**Task to carry out**.
Isolate every line in the data with the string "para" and copy it.

**Data under study**.
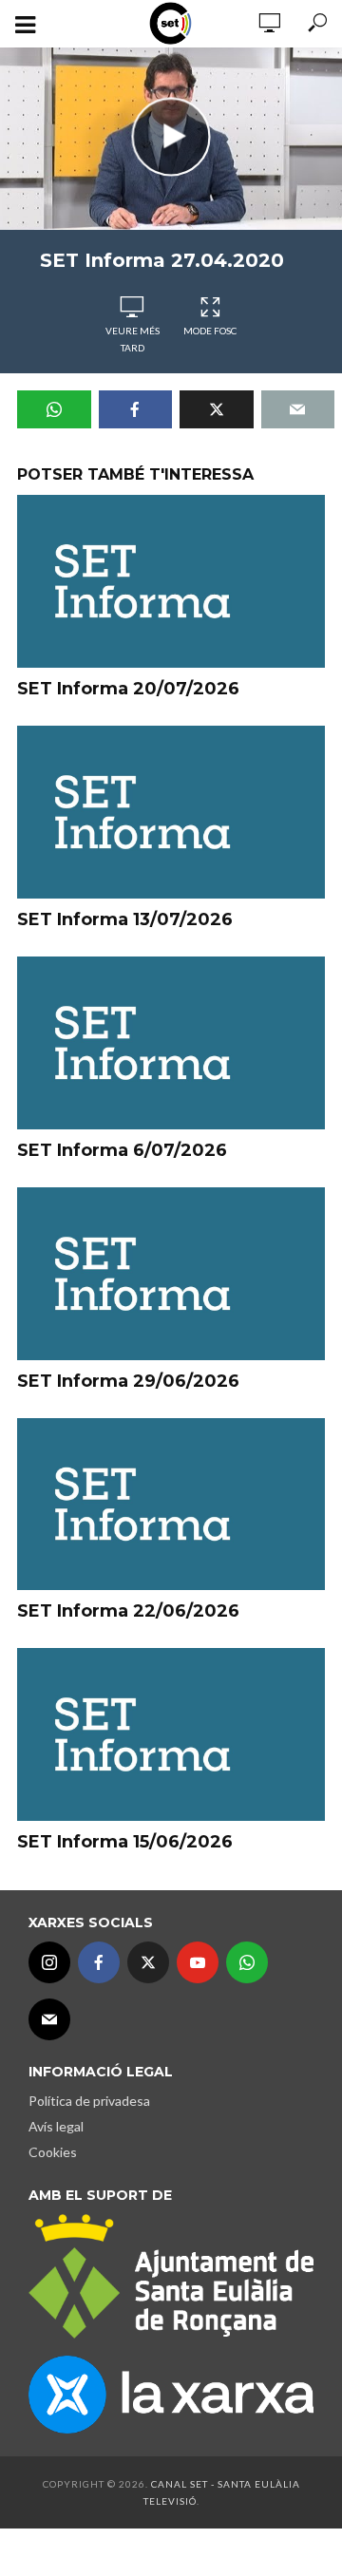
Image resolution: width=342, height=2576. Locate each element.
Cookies (52, 2152)
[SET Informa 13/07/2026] (171, 812)
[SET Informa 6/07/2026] (171, 1043)
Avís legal (56, 2126)
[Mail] (49, 2019)
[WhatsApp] (247, 1962)
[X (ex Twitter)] (148, 1962)
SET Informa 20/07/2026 (128, 688)
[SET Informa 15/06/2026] (171, 1734)
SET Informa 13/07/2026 (125, 919)
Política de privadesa (89, 2101)
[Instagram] (49, 1962)
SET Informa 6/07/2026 (122, 1150)
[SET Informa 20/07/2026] (171, 581)
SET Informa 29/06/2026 (128, 1381)
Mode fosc (210, 330)
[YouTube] (197, 1962)
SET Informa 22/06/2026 (128, 1611)
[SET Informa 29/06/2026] (171, 1273)
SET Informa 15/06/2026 (125, 1841)
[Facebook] (99, 1962)
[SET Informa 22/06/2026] (171, 1504)
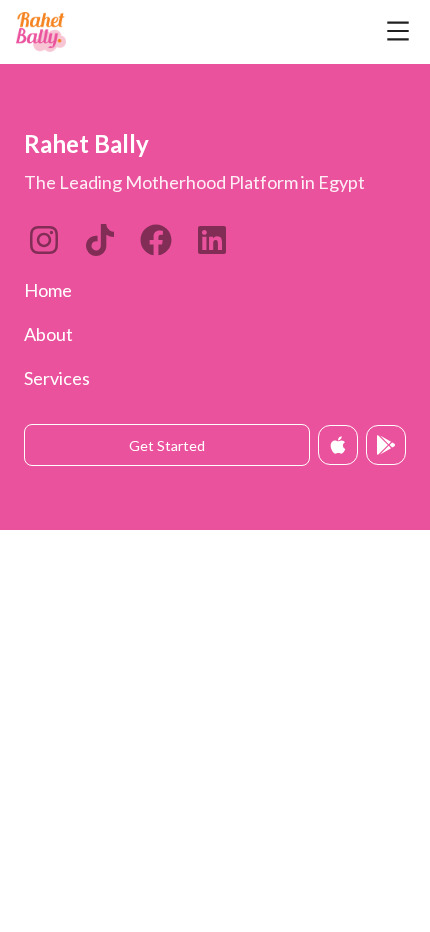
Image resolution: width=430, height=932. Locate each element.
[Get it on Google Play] (386, 445)
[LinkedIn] (100, 240)
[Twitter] (156, 240)
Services (57, 378)
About (48, 334)
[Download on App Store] (338, 445)
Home (48, 290)
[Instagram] (44, 240)
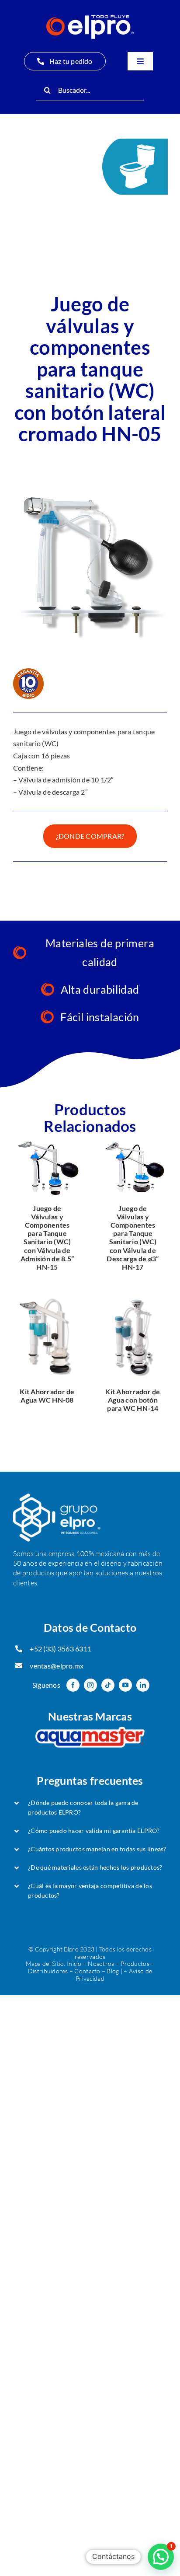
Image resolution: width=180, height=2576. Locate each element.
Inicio (74, 1963)
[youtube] (125, 1685)
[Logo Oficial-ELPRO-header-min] (90, 19)
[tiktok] (107, 1685)
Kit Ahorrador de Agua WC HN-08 (47, 1395)
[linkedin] (142, 1685)
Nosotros (101, 1963)
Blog (113, 1971)
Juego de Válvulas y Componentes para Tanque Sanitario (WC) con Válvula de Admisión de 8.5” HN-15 (47, 1237)
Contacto (87, 1971)
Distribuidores (48, 1971)
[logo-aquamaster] (90, 1731)
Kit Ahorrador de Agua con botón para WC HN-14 (132, 1399)
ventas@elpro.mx (56, 1665)
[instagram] (90, 1685)
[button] (90, 1808)
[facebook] (73, 1685)
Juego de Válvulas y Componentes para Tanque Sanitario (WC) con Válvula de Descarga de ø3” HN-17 (133, 1237)
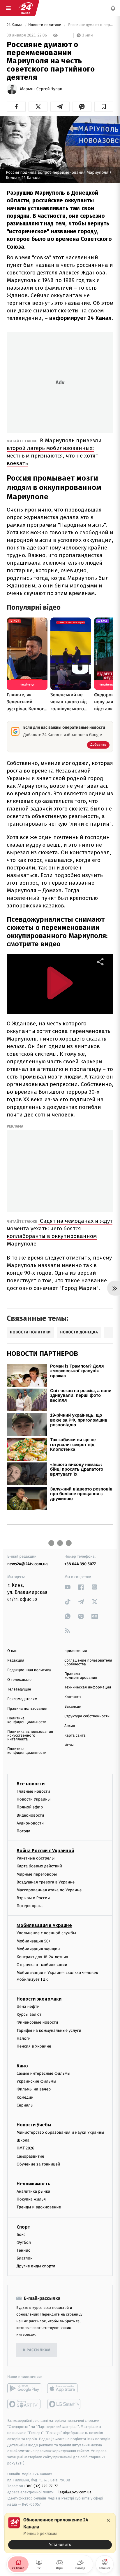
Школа (23, 2140)
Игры (69, 1745)
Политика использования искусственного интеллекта (30, 1735)
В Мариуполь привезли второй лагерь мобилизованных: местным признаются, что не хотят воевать (54, 452)
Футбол (24, 2242)
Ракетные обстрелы (35, 1858)
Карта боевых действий (39, 1866)
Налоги (24, 2038)
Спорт (23, 2226)
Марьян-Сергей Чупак (41, 89)
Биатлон (25, 2258)
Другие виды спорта (36, 2266)
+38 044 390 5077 (80, 1563)
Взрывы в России (33, 1897)
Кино (22, 2066)
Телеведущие (19, 1689)
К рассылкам (36, 2350)
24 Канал (15, 25)
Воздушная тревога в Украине (46, 1881)
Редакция (15, 1660)
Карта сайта (75, 1735)
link (67, 1587)
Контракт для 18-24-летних (42, 1956)
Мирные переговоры (37, 1873)
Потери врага (30, 1905)
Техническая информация (87, 1687)
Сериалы (25, 2105)
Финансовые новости (37, 2022)
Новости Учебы (34, 2125)
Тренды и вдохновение (39, 2207)
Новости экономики (39, 1999)
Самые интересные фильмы (43, 2073)
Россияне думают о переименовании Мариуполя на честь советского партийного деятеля (90, 25)
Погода (23, 1831)
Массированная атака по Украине (49, 1890)
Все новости (31, 1784)
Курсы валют (29, 2014)
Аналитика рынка (33, 2191)
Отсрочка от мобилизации (42, 1964)
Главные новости (33, 1791)
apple (64, 2388)
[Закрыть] (108, 2520)
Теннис (23, 2250)
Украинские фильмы (36, 2081)
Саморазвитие (30, 2156)
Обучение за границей (38, 2163)
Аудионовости (30, 1822)
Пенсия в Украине (34, 2046)
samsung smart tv (64, 2404)
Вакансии (72, 1707)
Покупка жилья (31, 2199)
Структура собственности (87, 1716)
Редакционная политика (29, 1670)
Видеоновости (30, 1815)
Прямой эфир (30, 1807)
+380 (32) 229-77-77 (41, 2486)
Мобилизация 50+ (33, 1940)
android (24, 2388)
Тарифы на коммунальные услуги (49, 2030)
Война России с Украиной (45, 1850)
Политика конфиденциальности (26, 1720)
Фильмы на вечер (34, 2089)
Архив (69, 1726)
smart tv (24, 2404)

**Solution**.
Juego de Válvulas y Componentes para Tanque Sanitario (WC) con Válvula de Admisión de 8.5” HN-15 (47, 1237)
Kit Ahorrador de Agua con botón para WC HN-14 (132, 1399)
Juego de Válvulas y Componentes para Tanque Sanitario (WC) con Válvula de Descarga de ø3” HN-17 (133, 1237)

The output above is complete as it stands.